Raw data:
▬▬▬▬▬▬▬▬▬▬

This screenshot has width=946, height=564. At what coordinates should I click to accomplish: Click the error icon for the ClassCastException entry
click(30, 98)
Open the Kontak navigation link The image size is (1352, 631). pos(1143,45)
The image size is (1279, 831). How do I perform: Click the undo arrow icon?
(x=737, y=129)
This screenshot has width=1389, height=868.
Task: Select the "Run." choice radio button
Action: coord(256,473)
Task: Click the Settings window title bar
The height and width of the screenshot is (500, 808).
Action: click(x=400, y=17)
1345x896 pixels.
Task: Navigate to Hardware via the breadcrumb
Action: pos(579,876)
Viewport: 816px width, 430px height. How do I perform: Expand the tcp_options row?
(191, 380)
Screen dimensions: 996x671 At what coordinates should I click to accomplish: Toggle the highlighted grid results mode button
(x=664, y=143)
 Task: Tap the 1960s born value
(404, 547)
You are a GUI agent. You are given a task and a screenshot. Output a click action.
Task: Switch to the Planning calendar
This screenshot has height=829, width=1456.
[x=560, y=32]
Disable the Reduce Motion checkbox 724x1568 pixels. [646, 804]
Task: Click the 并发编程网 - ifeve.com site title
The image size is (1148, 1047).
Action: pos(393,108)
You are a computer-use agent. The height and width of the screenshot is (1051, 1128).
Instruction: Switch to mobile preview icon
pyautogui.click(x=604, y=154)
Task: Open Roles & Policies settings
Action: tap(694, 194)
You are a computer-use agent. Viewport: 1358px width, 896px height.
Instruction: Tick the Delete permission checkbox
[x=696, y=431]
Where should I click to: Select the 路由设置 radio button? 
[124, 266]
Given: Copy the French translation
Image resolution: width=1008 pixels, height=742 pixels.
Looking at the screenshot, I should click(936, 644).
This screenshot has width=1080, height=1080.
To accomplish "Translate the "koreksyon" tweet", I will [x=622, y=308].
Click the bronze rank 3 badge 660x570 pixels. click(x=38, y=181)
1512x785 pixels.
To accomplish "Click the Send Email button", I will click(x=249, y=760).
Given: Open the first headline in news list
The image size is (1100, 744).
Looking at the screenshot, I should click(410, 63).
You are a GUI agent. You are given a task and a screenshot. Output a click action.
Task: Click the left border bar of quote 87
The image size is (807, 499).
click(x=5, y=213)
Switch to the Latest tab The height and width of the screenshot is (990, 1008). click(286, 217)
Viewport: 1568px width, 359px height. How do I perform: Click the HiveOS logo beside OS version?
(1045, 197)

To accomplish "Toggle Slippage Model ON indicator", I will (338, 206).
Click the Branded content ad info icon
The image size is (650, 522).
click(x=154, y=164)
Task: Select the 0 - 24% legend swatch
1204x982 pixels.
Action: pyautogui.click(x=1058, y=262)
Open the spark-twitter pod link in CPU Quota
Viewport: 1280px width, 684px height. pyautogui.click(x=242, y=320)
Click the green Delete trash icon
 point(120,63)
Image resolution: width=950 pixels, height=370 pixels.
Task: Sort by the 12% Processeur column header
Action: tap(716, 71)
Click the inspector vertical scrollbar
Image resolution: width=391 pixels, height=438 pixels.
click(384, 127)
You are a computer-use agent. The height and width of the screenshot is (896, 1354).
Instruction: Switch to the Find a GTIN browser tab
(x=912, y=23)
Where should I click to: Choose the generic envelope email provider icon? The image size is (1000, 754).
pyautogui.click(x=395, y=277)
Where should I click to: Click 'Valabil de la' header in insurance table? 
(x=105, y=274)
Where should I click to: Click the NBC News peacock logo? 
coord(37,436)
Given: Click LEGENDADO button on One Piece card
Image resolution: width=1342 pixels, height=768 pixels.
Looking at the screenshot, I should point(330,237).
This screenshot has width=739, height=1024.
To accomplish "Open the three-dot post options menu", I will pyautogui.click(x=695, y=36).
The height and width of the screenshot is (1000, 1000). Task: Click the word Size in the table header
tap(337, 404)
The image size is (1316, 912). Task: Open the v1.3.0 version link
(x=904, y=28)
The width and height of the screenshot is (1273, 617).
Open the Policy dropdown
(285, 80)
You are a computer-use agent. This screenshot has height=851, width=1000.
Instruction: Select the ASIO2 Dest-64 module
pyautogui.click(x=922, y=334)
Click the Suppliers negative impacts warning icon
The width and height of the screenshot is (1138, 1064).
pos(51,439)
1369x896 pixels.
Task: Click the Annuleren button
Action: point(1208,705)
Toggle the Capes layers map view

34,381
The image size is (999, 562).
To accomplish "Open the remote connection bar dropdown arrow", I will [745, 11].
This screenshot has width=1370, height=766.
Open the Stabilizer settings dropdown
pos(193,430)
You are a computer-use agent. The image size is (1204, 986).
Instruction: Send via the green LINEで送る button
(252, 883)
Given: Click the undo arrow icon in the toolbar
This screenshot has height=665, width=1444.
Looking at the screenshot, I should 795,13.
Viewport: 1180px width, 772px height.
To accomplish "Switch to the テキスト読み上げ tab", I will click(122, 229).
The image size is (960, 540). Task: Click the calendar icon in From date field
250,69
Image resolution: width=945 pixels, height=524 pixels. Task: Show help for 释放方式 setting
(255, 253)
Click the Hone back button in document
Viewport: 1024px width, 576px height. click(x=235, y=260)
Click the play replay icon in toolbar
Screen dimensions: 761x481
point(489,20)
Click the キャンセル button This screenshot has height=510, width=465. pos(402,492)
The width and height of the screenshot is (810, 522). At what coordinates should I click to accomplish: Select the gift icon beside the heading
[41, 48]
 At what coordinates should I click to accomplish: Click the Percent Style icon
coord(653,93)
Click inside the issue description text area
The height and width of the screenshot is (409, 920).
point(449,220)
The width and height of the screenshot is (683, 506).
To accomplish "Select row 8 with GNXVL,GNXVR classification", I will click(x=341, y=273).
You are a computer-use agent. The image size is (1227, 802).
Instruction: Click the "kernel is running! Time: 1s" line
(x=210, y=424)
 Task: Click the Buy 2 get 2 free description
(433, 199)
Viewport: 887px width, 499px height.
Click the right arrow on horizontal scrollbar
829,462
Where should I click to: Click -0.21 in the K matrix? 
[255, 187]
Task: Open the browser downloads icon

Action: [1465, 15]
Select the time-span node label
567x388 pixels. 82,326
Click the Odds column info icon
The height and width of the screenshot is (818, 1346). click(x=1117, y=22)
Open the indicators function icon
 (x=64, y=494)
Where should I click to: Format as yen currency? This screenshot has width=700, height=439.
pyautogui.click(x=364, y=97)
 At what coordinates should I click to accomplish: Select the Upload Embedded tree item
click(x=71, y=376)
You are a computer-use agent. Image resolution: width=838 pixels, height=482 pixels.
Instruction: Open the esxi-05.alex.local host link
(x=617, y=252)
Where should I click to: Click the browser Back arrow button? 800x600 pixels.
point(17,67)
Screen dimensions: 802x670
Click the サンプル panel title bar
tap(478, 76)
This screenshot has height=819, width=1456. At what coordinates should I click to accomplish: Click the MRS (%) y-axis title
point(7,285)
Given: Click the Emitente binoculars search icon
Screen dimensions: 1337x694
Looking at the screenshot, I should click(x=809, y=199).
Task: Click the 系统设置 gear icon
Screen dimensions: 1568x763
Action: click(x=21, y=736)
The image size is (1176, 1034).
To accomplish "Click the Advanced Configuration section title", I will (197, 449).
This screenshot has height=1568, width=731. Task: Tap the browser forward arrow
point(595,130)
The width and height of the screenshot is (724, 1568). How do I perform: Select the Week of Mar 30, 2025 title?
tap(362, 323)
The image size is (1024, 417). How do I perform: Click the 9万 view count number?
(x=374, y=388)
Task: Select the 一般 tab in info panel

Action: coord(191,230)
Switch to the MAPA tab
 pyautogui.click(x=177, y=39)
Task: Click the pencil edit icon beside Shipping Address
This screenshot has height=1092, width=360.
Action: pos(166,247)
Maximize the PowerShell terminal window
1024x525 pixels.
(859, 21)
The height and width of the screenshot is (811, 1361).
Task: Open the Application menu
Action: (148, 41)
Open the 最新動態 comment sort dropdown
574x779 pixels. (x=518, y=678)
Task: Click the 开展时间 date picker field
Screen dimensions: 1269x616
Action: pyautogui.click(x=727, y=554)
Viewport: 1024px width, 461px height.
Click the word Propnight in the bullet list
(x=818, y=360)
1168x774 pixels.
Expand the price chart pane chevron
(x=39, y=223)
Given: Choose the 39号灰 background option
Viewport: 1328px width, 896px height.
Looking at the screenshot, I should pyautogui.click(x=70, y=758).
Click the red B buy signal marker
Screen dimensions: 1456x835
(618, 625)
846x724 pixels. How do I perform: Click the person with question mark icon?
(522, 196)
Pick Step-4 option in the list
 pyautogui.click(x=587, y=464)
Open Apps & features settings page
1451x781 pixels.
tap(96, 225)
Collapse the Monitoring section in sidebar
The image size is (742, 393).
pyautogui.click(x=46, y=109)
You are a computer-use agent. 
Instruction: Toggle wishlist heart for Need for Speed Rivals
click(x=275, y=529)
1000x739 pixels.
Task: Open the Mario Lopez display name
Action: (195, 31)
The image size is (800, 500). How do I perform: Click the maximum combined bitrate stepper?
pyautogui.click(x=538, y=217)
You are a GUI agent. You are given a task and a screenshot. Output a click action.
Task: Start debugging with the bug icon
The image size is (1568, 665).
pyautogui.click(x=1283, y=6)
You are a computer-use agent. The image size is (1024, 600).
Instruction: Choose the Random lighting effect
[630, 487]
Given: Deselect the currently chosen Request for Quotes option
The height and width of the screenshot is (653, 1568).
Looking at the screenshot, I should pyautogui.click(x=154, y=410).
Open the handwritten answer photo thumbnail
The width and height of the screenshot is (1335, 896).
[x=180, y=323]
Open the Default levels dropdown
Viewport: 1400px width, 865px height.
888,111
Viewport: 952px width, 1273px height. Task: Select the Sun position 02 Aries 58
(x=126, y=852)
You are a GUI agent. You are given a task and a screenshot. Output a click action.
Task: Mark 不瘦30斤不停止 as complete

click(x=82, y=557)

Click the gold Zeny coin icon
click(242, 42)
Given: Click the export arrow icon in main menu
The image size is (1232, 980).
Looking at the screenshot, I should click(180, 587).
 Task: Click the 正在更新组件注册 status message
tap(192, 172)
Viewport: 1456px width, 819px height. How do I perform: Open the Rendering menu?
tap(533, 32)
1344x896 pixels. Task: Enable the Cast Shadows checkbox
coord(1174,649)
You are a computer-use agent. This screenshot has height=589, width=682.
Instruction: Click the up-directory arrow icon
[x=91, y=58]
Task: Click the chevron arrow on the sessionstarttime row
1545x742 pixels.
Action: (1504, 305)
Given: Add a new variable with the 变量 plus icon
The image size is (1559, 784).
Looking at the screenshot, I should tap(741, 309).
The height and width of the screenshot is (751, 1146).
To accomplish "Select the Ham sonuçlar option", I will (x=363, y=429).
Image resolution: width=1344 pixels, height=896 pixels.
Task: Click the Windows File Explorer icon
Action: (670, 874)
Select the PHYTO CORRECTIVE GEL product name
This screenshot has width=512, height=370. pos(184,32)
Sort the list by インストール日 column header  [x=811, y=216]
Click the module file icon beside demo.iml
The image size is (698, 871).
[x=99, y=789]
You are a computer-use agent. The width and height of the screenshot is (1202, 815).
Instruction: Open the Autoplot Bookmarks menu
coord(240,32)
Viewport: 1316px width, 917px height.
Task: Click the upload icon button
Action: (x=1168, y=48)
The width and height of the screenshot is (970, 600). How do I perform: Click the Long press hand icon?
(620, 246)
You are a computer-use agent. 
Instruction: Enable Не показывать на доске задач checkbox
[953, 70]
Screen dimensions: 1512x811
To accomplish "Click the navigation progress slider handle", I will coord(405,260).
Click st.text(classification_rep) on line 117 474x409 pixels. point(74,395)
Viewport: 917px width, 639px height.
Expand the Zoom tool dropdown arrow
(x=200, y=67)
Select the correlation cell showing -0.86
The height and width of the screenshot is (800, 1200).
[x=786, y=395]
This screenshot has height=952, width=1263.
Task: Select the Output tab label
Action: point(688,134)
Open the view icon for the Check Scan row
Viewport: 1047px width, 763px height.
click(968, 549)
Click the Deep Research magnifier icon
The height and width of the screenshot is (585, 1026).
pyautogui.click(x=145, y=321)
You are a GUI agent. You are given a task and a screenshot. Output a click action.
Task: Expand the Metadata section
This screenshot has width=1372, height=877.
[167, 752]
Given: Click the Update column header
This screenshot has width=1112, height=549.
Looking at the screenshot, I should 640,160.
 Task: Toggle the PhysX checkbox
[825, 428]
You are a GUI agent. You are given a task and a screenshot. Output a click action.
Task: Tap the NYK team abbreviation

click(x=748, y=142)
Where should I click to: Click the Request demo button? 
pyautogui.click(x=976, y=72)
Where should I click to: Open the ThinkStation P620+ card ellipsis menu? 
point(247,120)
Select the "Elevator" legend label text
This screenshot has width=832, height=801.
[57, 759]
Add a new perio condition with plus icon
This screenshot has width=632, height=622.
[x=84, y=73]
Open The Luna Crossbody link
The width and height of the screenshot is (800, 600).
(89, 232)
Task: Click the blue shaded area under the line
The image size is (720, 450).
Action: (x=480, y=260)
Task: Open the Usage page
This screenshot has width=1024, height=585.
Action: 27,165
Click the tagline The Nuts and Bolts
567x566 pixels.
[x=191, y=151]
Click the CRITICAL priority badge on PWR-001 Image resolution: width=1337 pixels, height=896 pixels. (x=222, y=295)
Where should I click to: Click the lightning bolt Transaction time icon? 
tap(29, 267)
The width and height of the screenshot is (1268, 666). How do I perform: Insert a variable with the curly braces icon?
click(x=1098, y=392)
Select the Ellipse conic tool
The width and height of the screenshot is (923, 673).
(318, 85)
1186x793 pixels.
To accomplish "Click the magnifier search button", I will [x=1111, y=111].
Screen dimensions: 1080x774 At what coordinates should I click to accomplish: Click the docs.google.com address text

▬▬▬▬▬▬▬▬▬▬

Exercise goal:
Wherever the word "badge" appears in the data, return the whole line.

Worked solution:
Click the bronze rank 3 badge 660x570 pixels. click(x=38, y=181)
Click the CRITICAL priority badge on PWR-001 Image resolution: width=1337 pixels, height=896 pixels. (x=222, y=295)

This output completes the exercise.